Midazolam Injections Recalled for Wrong Contents

Fresenius Kabi USA has issued a voluntary recall of Midazolam Injection, USP, 2 mg/2 mL in 2 mL prefilled single-use glass syringes. The blister packaging contains syringes containing and labeled as Ondansetron Injection, USP, 4 mg/2 mL. The affected lot is Lot 6400048.

Midazolam is a sedative used to alleviate anxiety before surgery and for induction of general anesthesia. Ondansetron is an antinausea drug, also sold under the brand name Zofran, that can be used to control postsurgical vomiting.

According to the FDA’s recall announcement, missing a dose of midazolam can lead to ineffective sedation and no reduction in anxiety. Using the syringes with ondansetron could mean that some patients received a double dose of ondansetron, which can cause cardiac arrhythmias in patients with pre-existing cardiac conditions.  

Fresenius Kabi has notified its distributors and customers by letter. Any health-care facilities that have the affected lot are being told to stop distributing, dispensing, or using it and to return all units to Fresenius Kabi.

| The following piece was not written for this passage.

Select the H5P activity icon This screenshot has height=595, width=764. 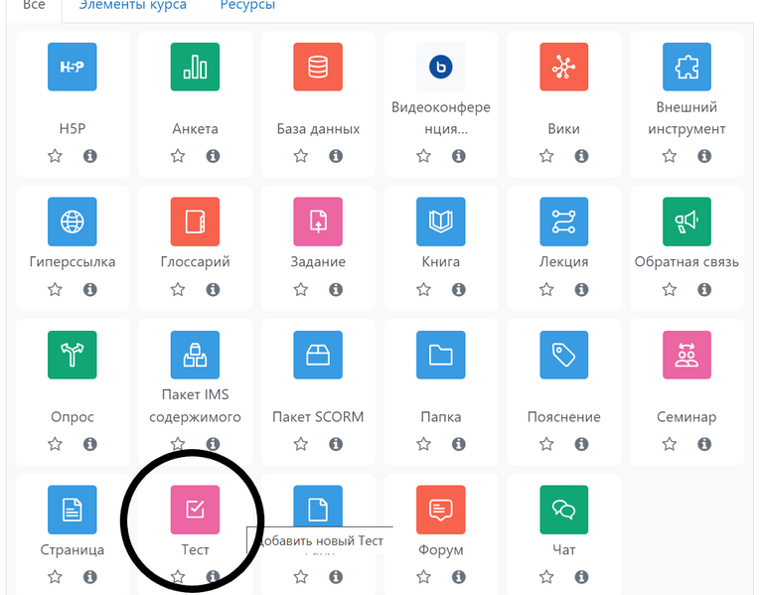[x=73, y=68]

The company has not received any reports of adverse events related to this recall. Adverse reactions or problems experienced with the use of this product may be reported to Fresenius Kabi Medical Affairs or Vigilance departments at 1-800-551-7176, Monday through Friday, between 8:00 a.m. and 5:00 p.m. Central Standard Time, or via email at productcomplaint.USA@fresenius-kabi.com or adverse.events.USA@fresenius-kabi.com.

Adverse reactions or quality problems experienced with the use of this product may also be reported to the FDA's MedWatch Adverse Event Reporting program either online, by regular mail, or by fax. Complete and submit the report online at www.fda.gov/medwatch/report.htm, download the form at www.fda.gov/MedWatch/getforms.htm, or call 1-800-332-1088 to request a reporting form, then complete and return to the address on the pre-addressed form, or submit by fax to 1-800-FDA-0178.